**Extracted data**
- - -

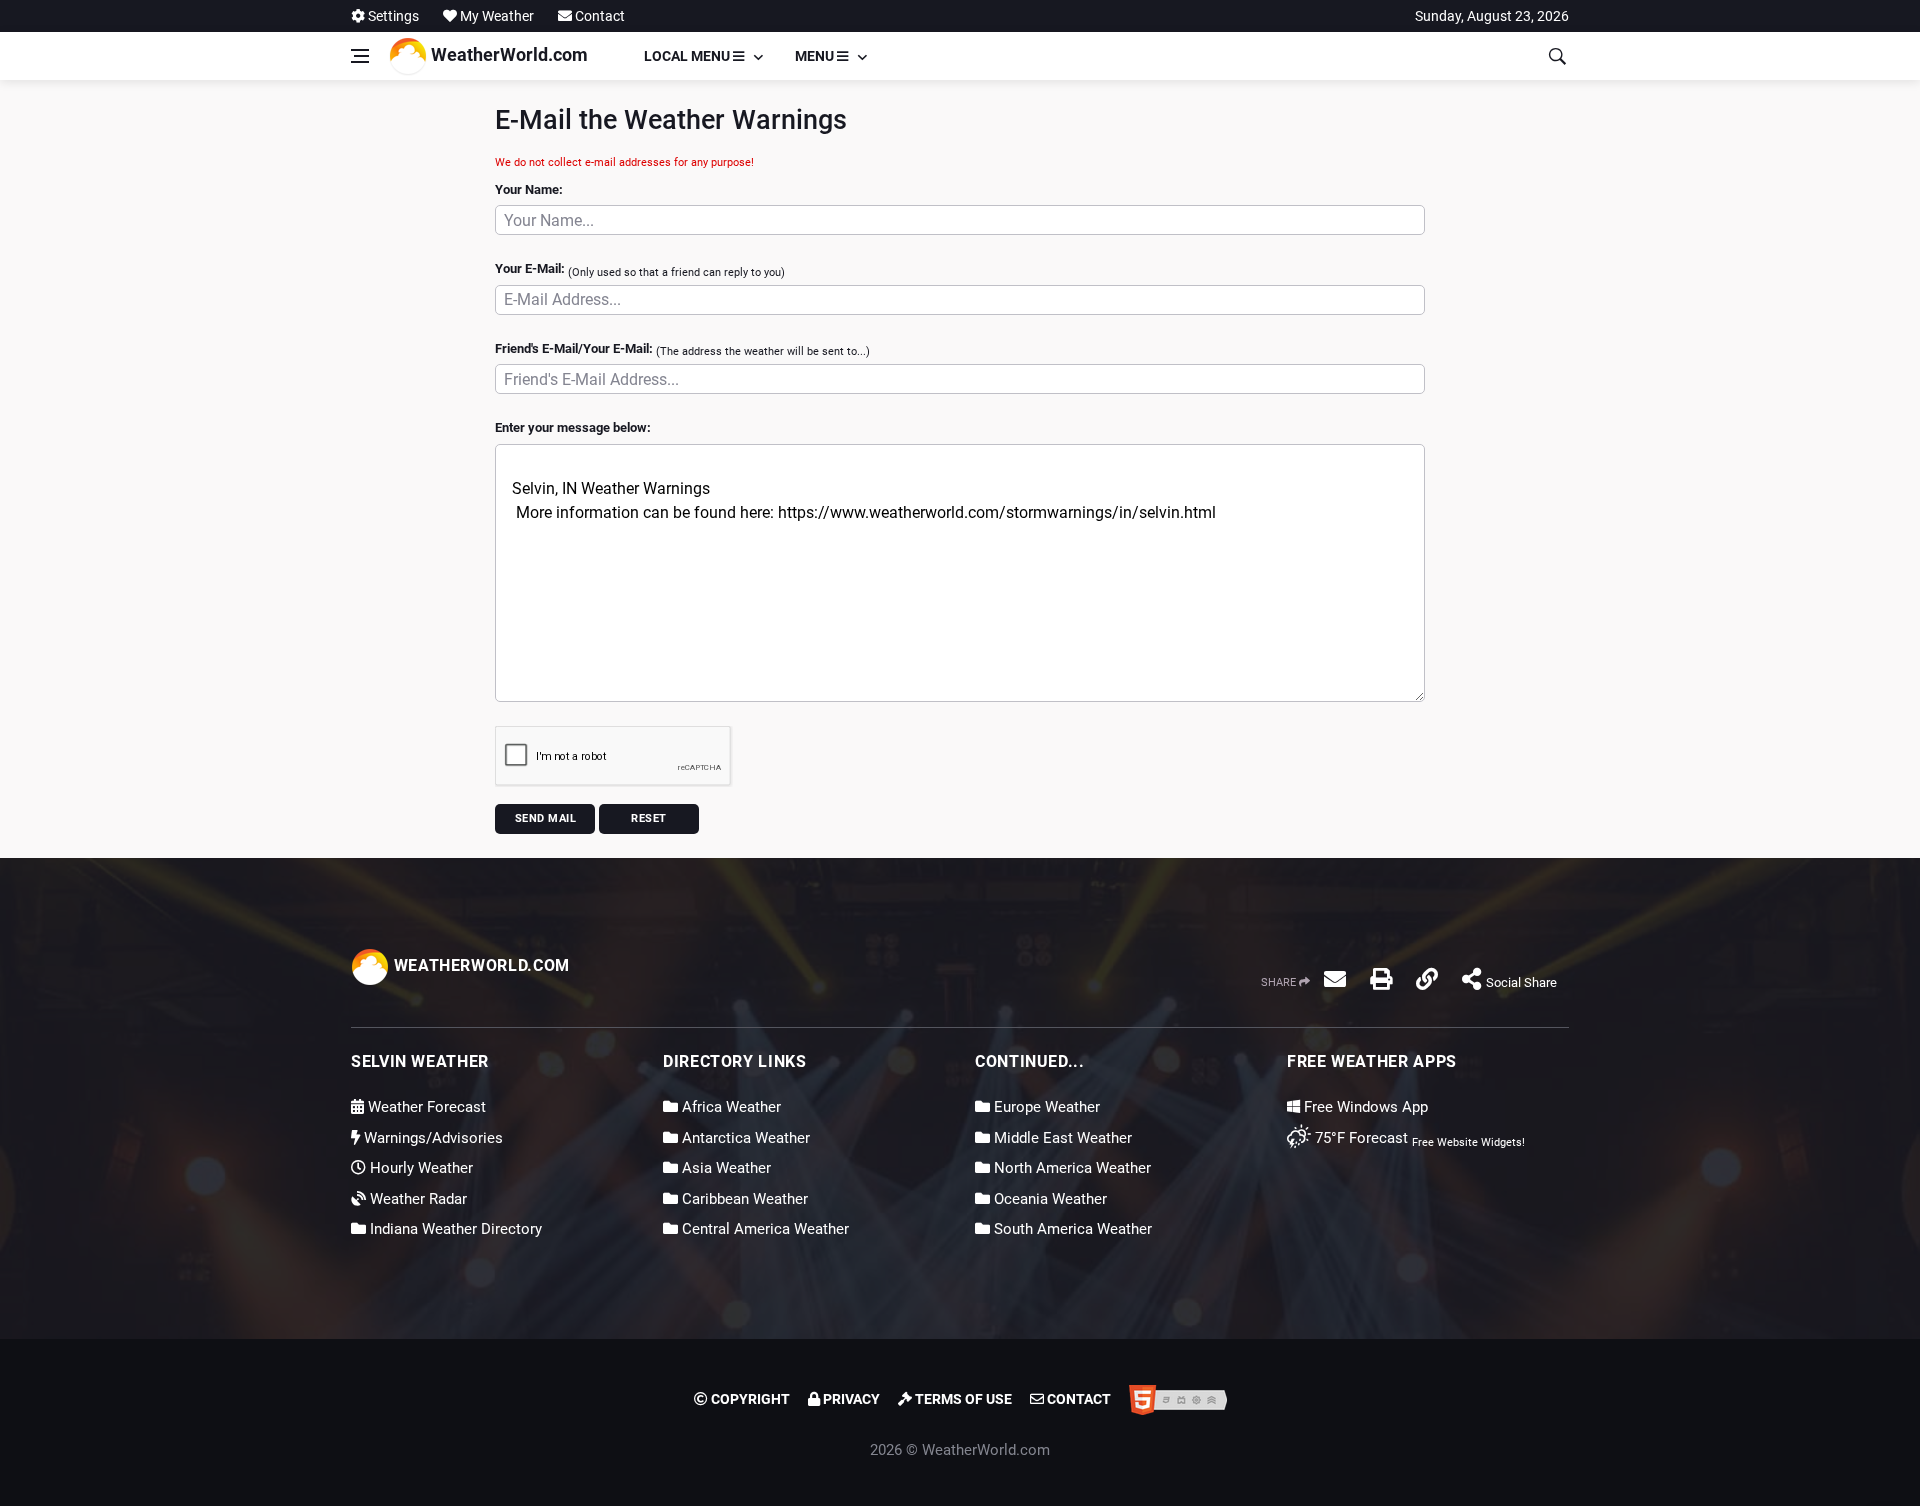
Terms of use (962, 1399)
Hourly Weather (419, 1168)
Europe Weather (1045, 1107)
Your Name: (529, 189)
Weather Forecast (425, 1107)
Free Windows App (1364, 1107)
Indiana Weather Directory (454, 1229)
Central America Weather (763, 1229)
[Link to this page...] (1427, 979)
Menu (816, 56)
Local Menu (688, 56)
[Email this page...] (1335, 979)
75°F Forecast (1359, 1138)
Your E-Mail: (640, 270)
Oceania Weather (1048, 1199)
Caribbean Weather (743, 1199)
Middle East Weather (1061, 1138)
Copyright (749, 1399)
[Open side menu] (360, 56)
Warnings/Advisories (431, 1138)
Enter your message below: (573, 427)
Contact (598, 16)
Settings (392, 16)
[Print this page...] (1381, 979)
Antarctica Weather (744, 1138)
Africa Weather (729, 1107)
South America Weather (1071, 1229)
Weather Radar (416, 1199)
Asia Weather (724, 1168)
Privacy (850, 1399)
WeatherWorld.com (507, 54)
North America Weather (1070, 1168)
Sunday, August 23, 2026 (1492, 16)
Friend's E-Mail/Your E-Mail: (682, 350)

- - -

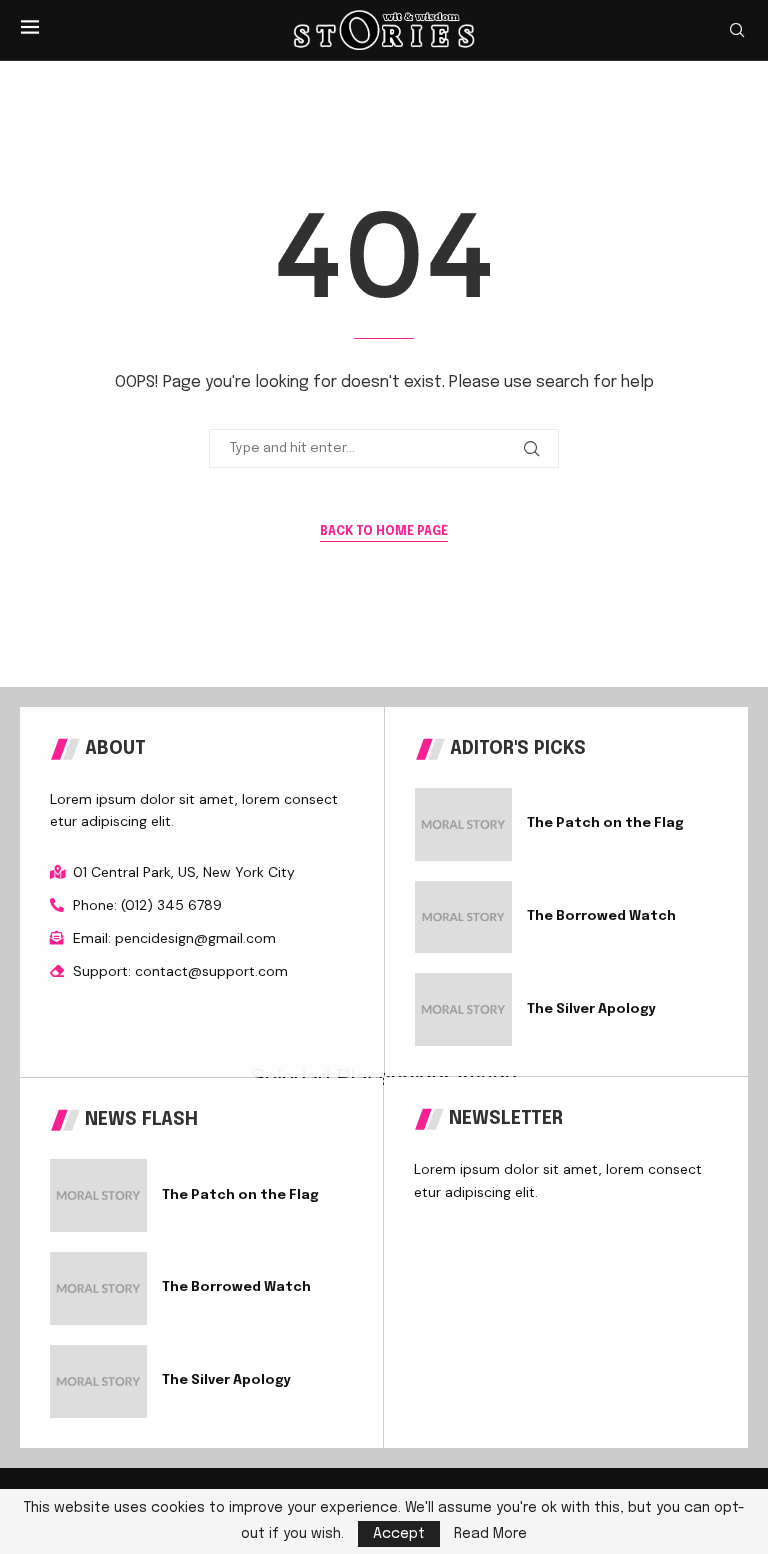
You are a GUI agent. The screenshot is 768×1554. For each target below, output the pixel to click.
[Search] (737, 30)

- - -

Starting at the line that has "Terms of use (962, 1399)" and ending at the line that has "Sunday, August 23, 2026 (1492, 16)", please write out the lines above exactly, leaving out all others.

Terms of use (962, 1399)
Hourly Weather (419, 1168)
Europe Weather (1045, 1107)
Your Name: (529, 189)
Weather Forecast (425, 1107)
Free Windows App (1364, 1107)
Indiana Weather Directory (454, 1229)
Central America Weather (763, 1229)
[Link to this page...] (1427, 979)
Menu (816, 56)
Local Menu (688, 56)
[Email this page...] (1335, 979)
75°F Forecast (1359, 1138)
Your E-Mail: (640, 270)
Oceania Weather (1048, 1199)
Caribbean Weather (743, 1199)
Middle East Weather (1061, 1138)
Copyright (749, 1399)
[Open side menu] (360, 56)
Warnings/Advisories (431, 1138)
Enter your message below: (573, 427)
Contact (598, 16)
Settings (392, 16)
[Print this page...] (1381, 979)
Antarctica Weather (744, 1138)
Africa Weather (729, 1107)
South America Weather (1071, 1229)
Weather Radar (416, 1199)
Asia Weather (724, 1168)
Privacy (850, 1399)
WeatherWorld.com (507, 54)
North America Weather (1070, 1168)
Sunday, August 23, 2026 (1492, 16)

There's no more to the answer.